*INSTRUCTIONS TO FOLLOW*.
In the entries that follow, find the line containing "The width and" and the line containing "Task: Star the Math Checklist form", then retype exactly the lines from the first through the second, pictures excluded.

*DATA TO USE*.
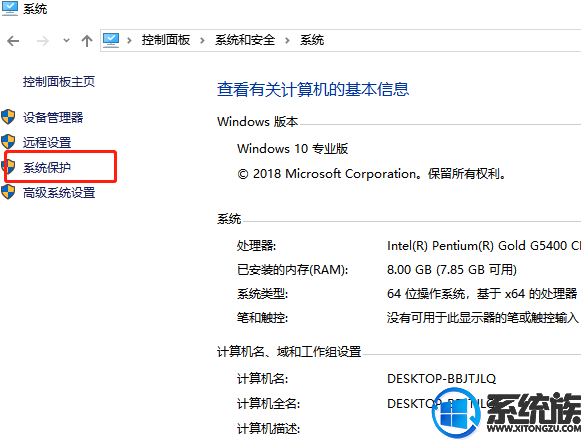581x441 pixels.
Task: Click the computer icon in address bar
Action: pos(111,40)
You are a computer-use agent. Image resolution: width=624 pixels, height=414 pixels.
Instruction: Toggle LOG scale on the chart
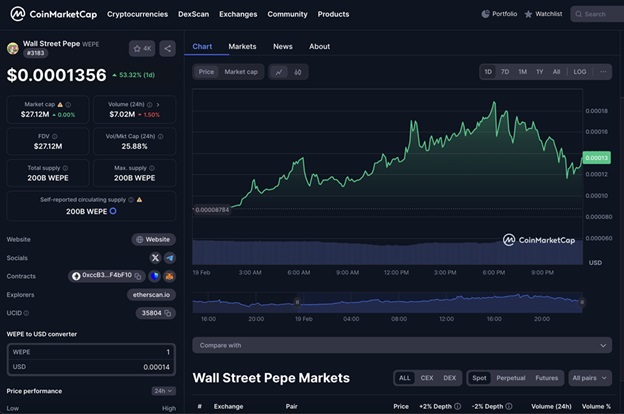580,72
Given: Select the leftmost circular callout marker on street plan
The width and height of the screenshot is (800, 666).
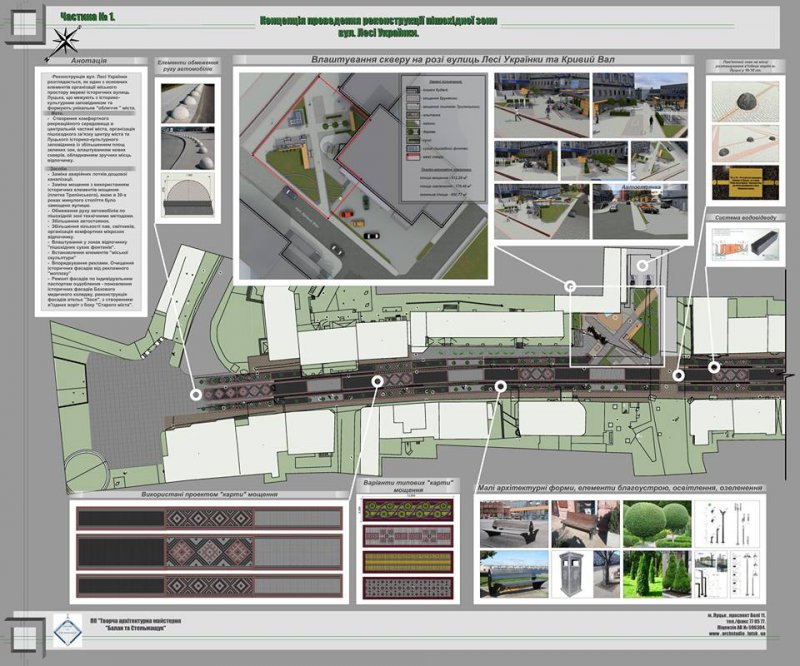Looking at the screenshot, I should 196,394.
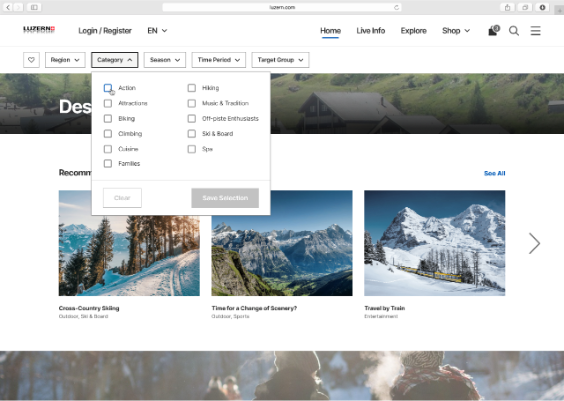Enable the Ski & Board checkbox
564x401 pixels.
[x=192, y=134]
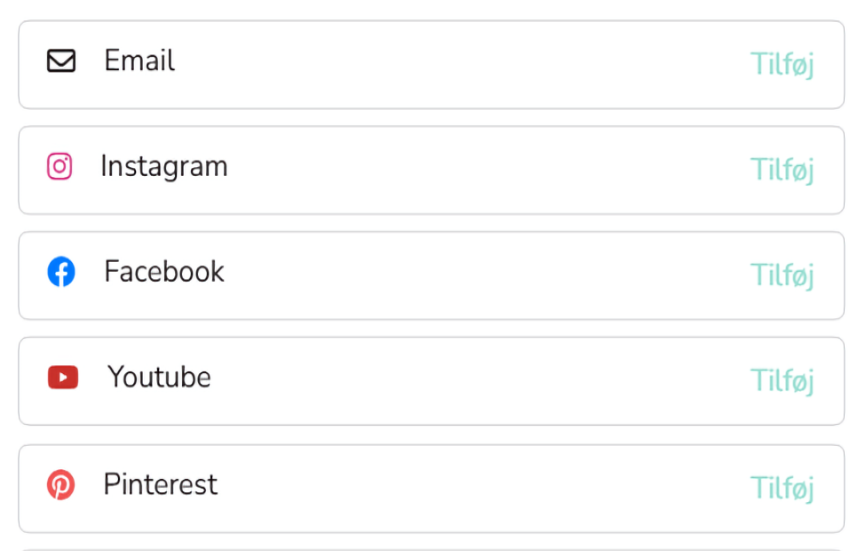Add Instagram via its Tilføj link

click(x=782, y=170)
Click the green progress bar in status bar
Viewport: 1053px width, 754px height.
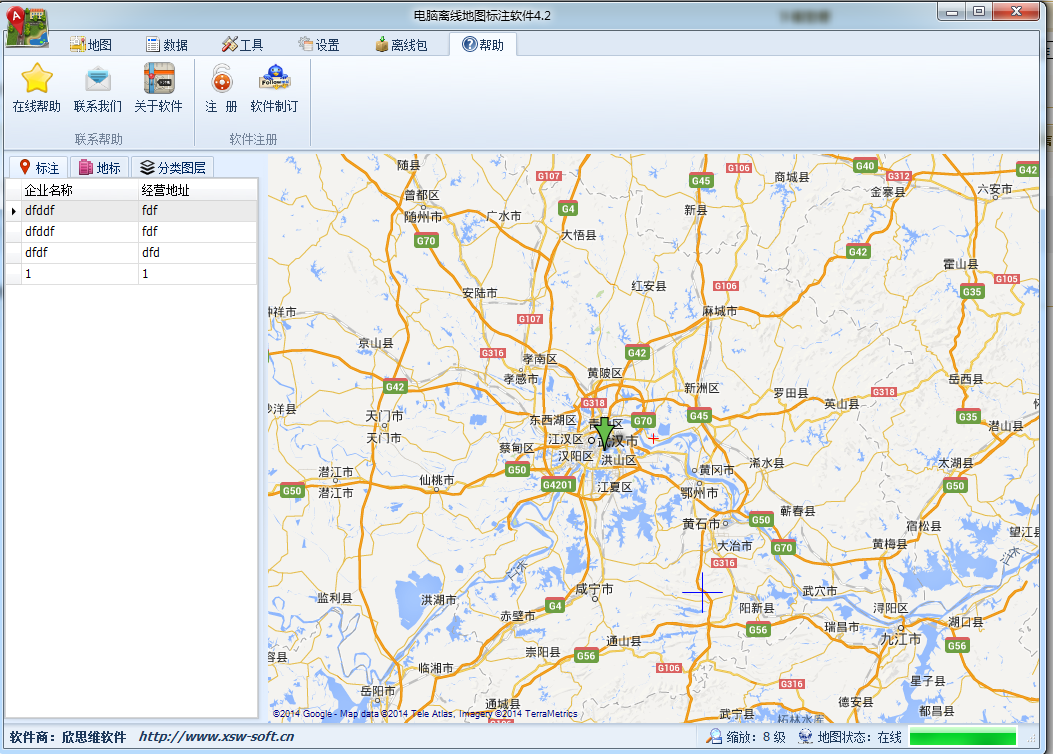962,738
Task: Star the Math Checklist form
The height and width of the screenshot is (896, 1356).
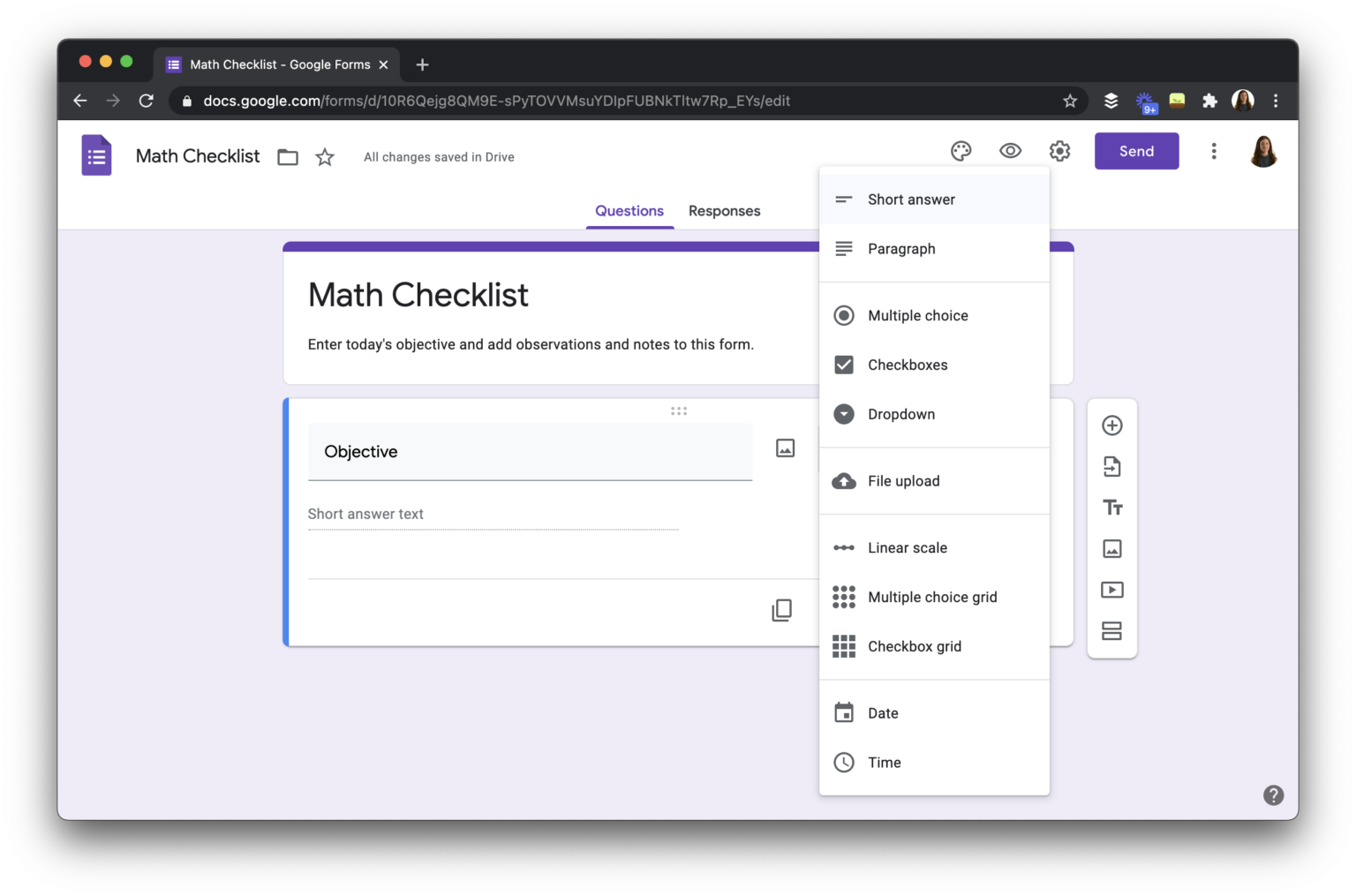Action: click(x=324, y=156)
--
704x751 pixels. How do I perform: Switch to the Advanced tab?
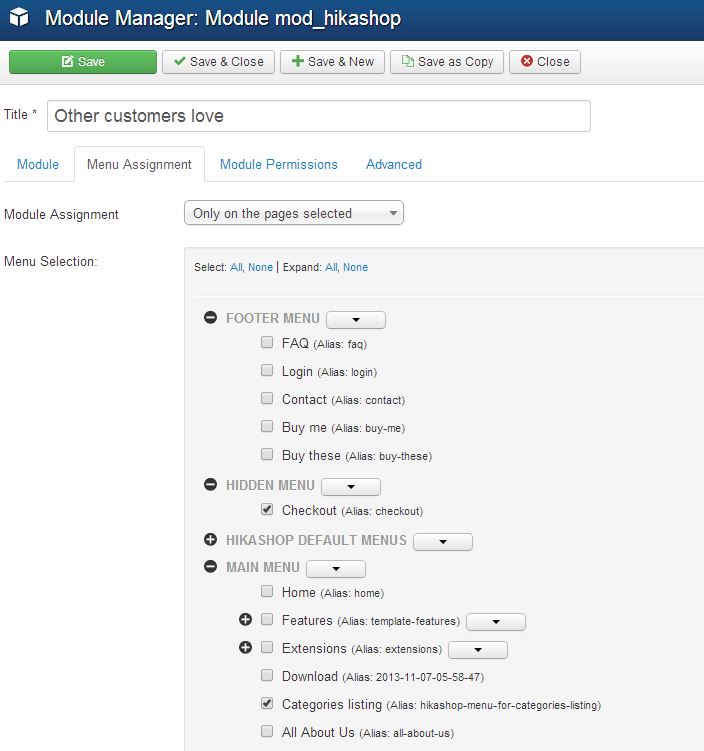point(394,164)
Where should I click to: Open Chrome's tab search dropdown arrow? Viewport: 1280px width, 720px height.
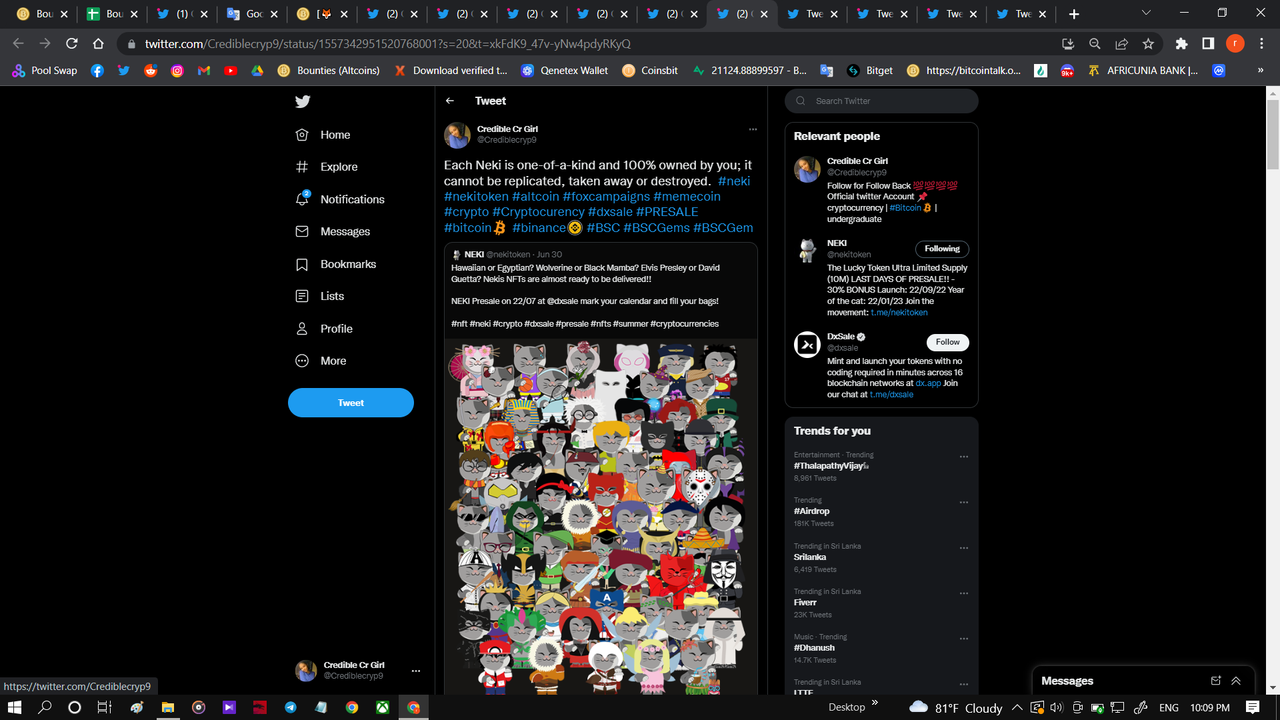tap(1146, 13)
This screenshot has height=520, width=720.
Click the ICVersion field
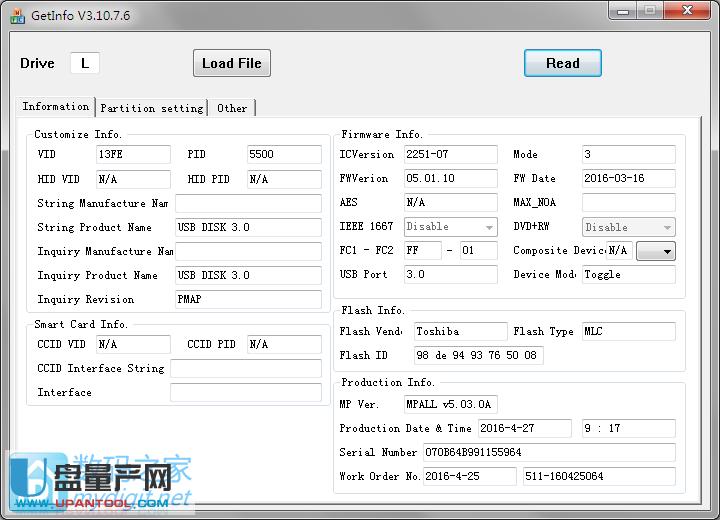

*RESULT OF THIS TASK*.
The width and height of the screenshot is (800, 666).
Looking at the screenshot, I should 196,394.
Enable the Ski & Board checkbox
564x401 pixels.
[x=192, y=134]
Add Instagram via its Tilføj link

click(x=782, y=170)
Click the green progress bar in status bar
Viewport: 1053px width, 754px height.
962,738
Task: Star the Math Checklist form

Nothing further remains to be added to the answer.